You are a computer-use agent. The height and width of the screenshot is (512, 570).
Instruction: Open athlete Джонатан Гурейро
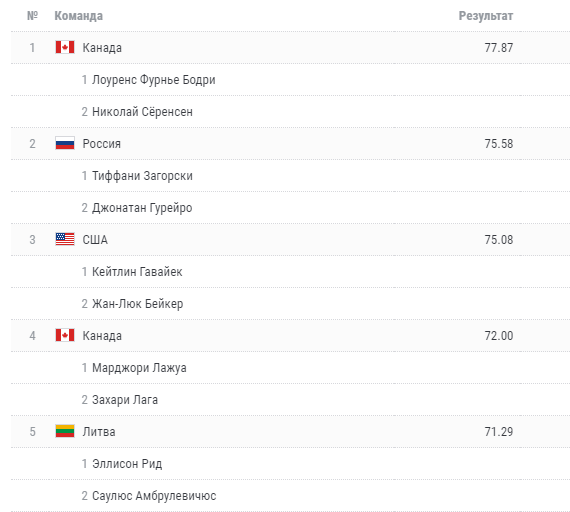point(142,208)
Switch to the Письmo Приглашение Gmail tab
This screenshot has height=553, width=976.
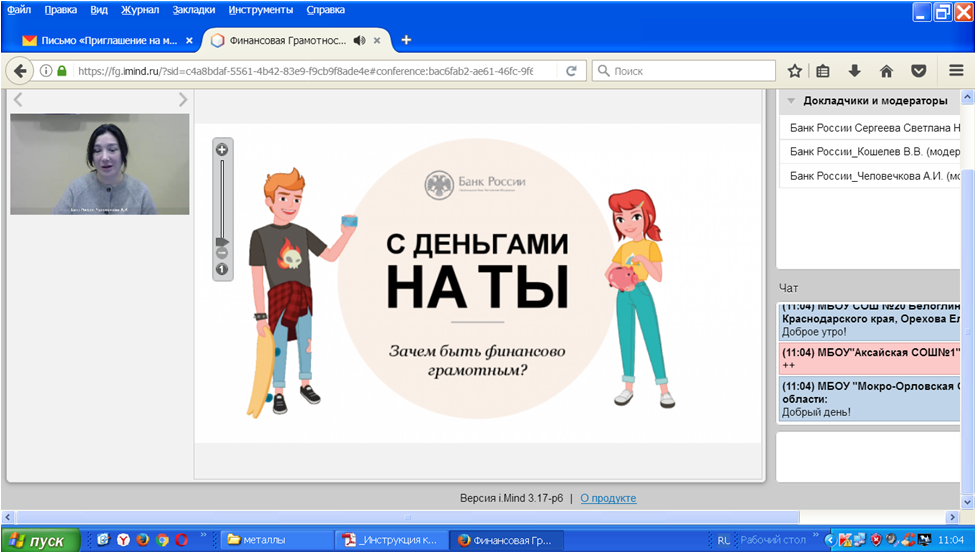click(108, 40)
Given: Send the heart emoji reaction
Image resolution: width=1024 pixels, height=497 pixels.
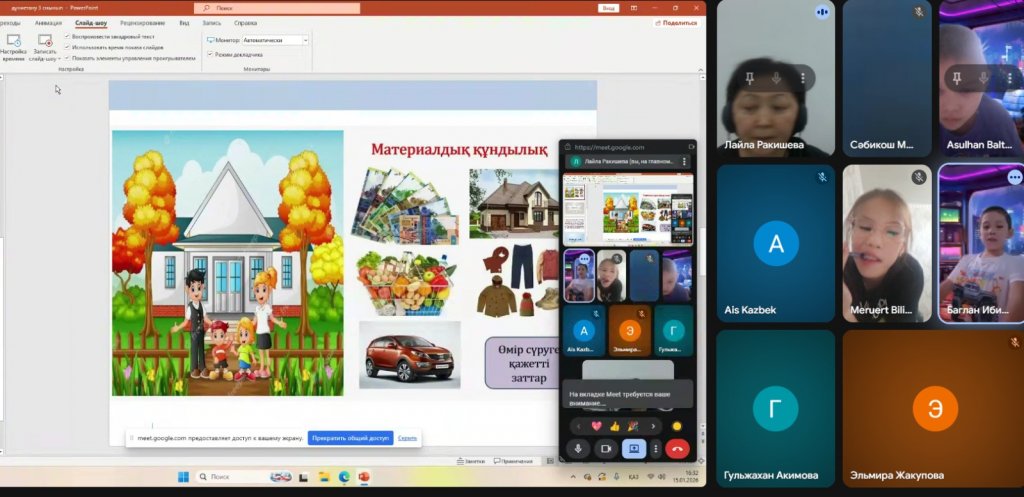Looking at the screenshot, I should tap(597, 426).
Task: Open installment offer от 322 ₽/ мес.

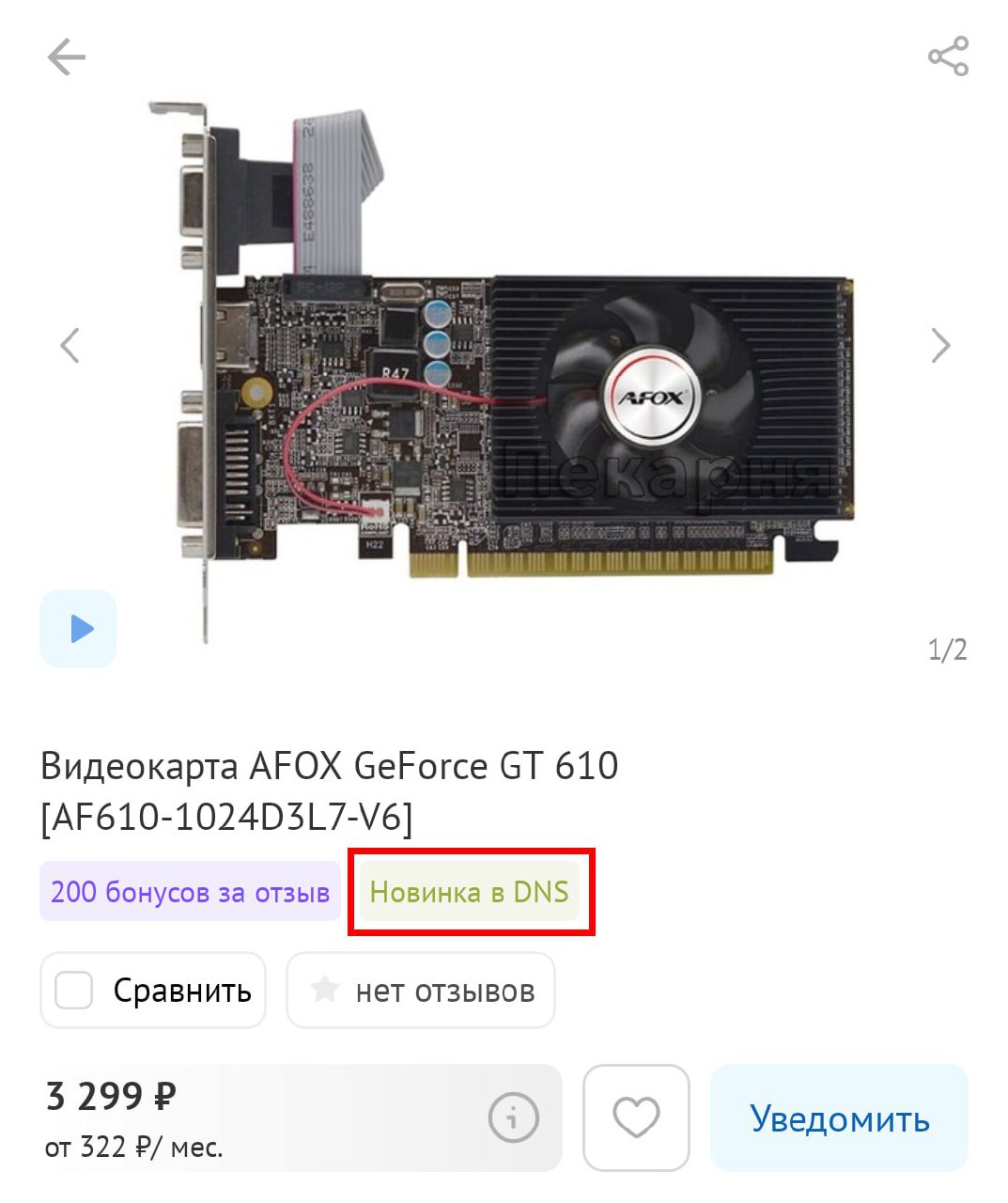Action: 134,1147
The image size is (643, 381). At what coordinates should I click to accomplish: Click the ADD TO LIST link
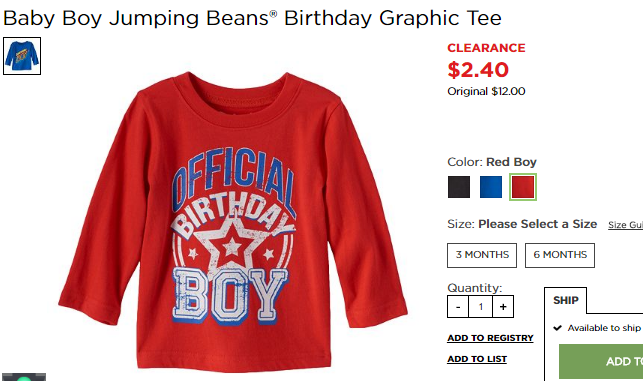click(477, 359)

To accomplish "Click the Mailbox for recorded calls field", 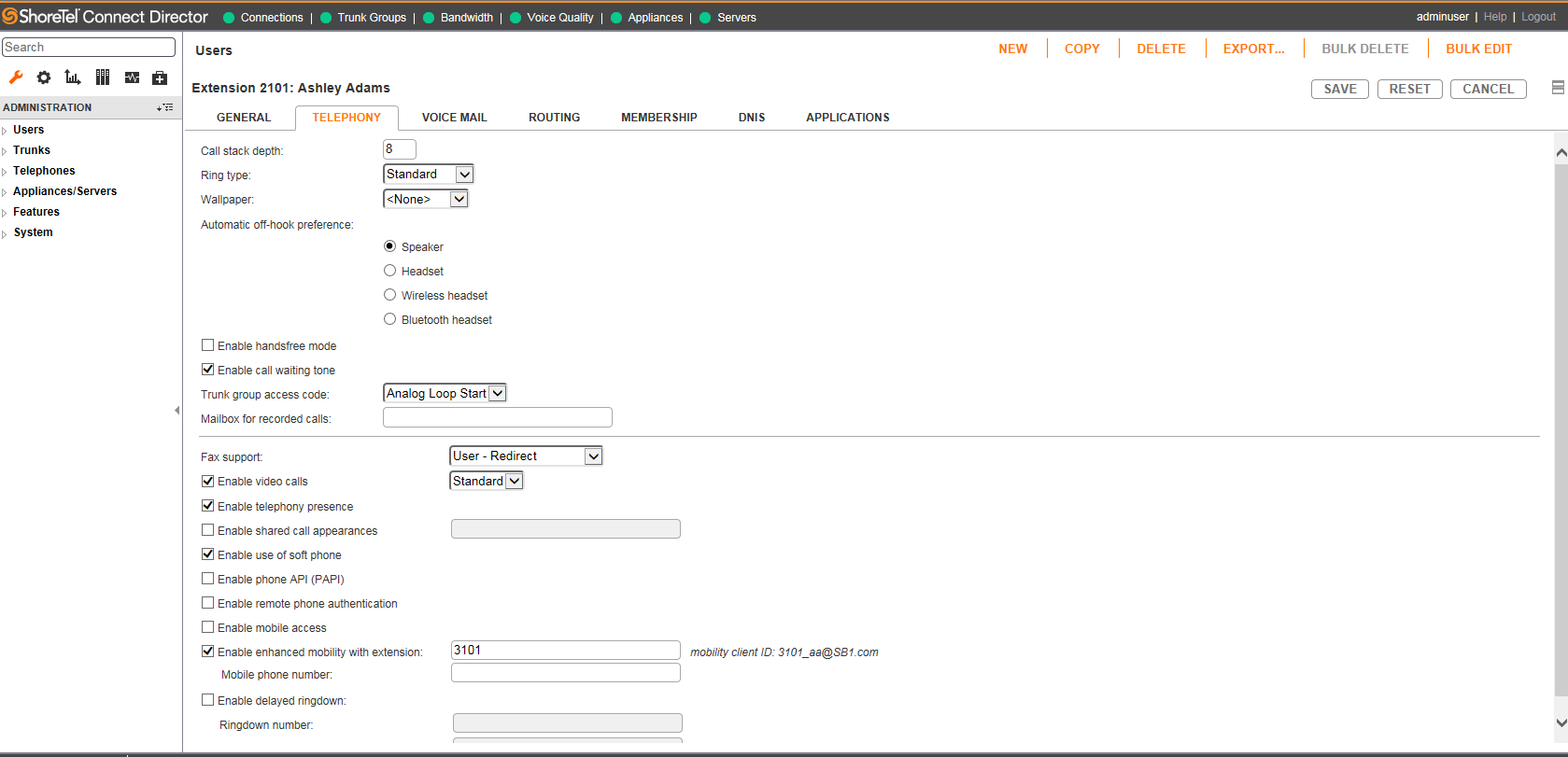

·····

_Action item:_ A verbatim rendering of the listing above is required, without any of its pictures.

_Problem solution:_
You are a computer-use agent. The height and width of the screenshot is (512, 570).
Instruction: Open athlete Джонатан Гурейро
point(142,208)
Switch to the Письmo Приглашение Gmail tab
This screenshot has height=553, width=976.
click(108, 40)
Given: Send the heart emoji reaction
Image resolution: width=1024 pixels, height=497 pixels.
Looking at the screenshot, I should tap(597, 426).
Task: Open installment offer от 322 ₽/ мес.

Action: 134,1147
The image size is (643, 381). At what coordinates should I click to accomplish: Click the ADD TO LIST link
click(477, 359)

To accomplish "Click the Mailbox for recorded calls field", 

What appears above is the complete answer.